_THE EXERCISE_. Copy word for word the entries that open with the line containing "Task: Click the DRESSY-COMMANDO-BRAVO" and close with the line containing "point(252,42)", both ends included.

_EXCERPTED DATA_.
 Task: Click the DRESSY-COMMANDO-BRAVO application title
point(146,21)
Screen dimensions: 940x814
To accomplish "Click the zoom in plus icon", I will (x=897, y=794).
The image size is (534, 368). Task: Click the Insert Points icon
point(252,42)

* * *

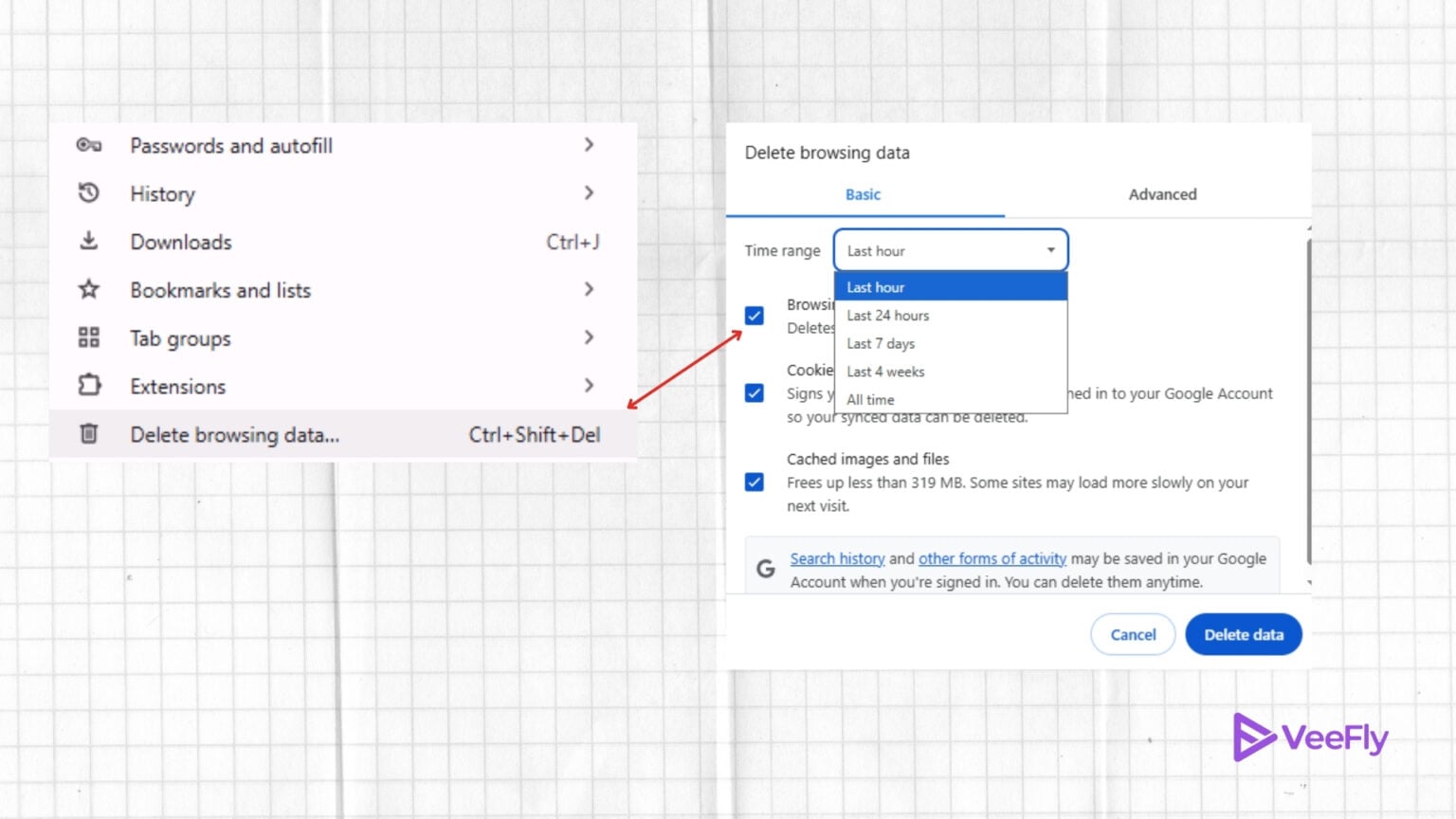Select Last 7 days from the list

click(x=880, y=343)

* * *

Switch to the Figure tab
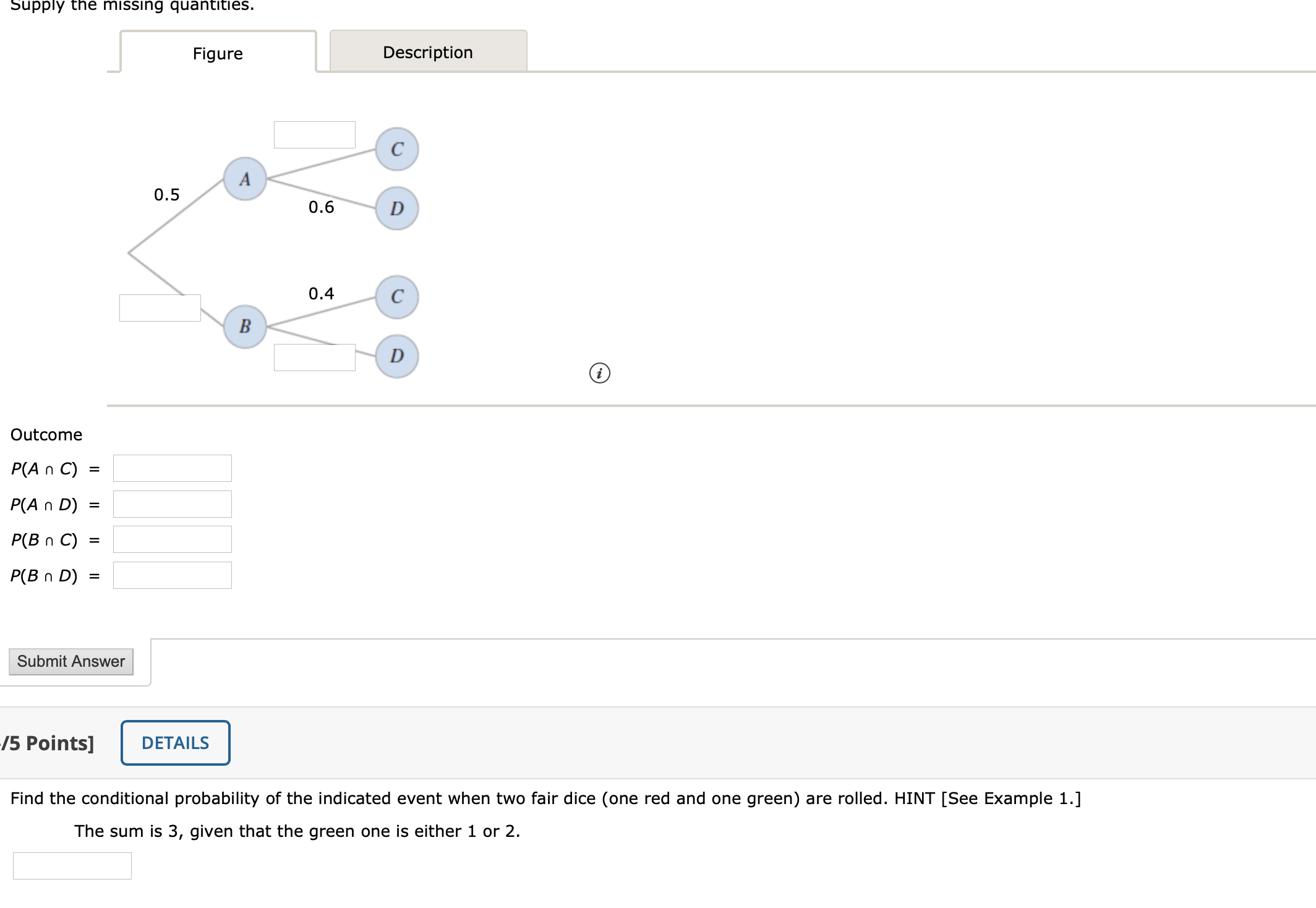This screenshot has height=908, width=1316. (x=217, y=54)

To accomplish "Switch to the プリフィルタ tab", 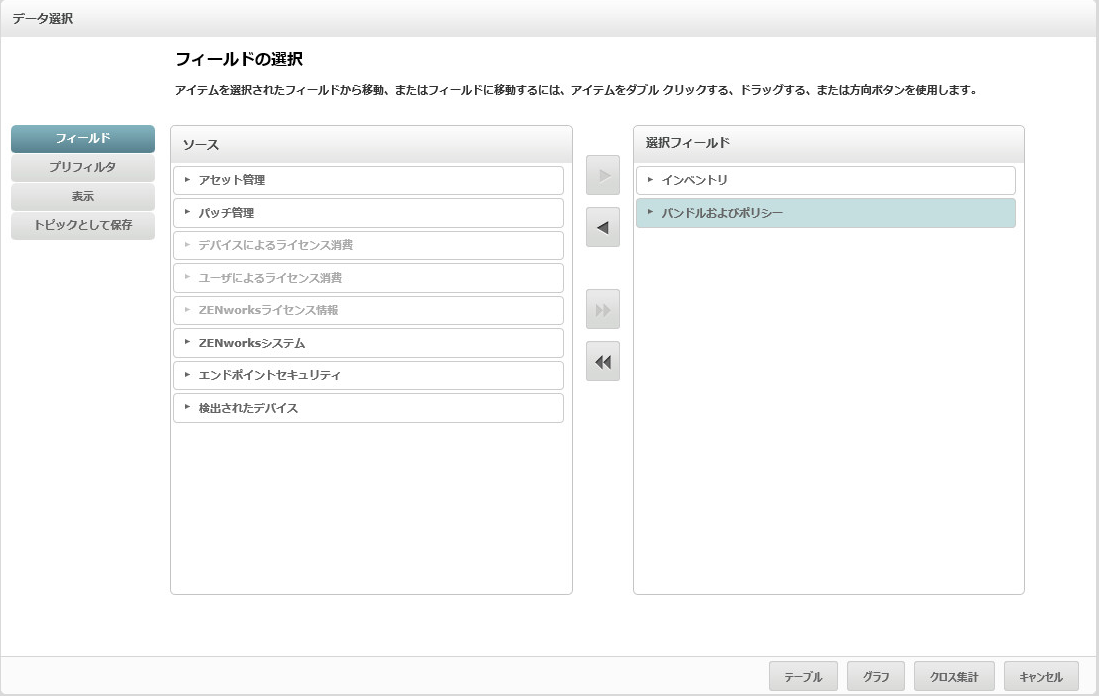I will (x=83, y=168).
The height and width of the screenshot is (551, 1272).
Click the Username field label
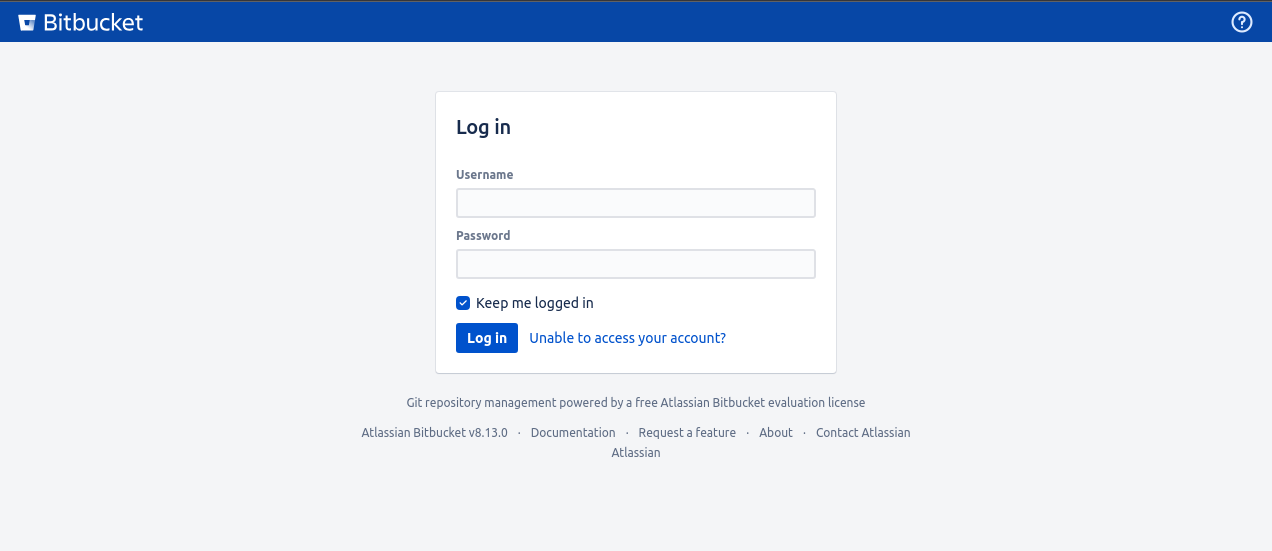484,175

_SOLUTION_.
 Task: Click the DRESSY-COMMANDO-BRAVO application title
point(146,21)
Screen dimensions: 940x814
To accomplish "Click the zoom in plus icon", I will (x=897, y=794).
The image size is (534, 368). Task: Click the Insert Points icon
point(252,42)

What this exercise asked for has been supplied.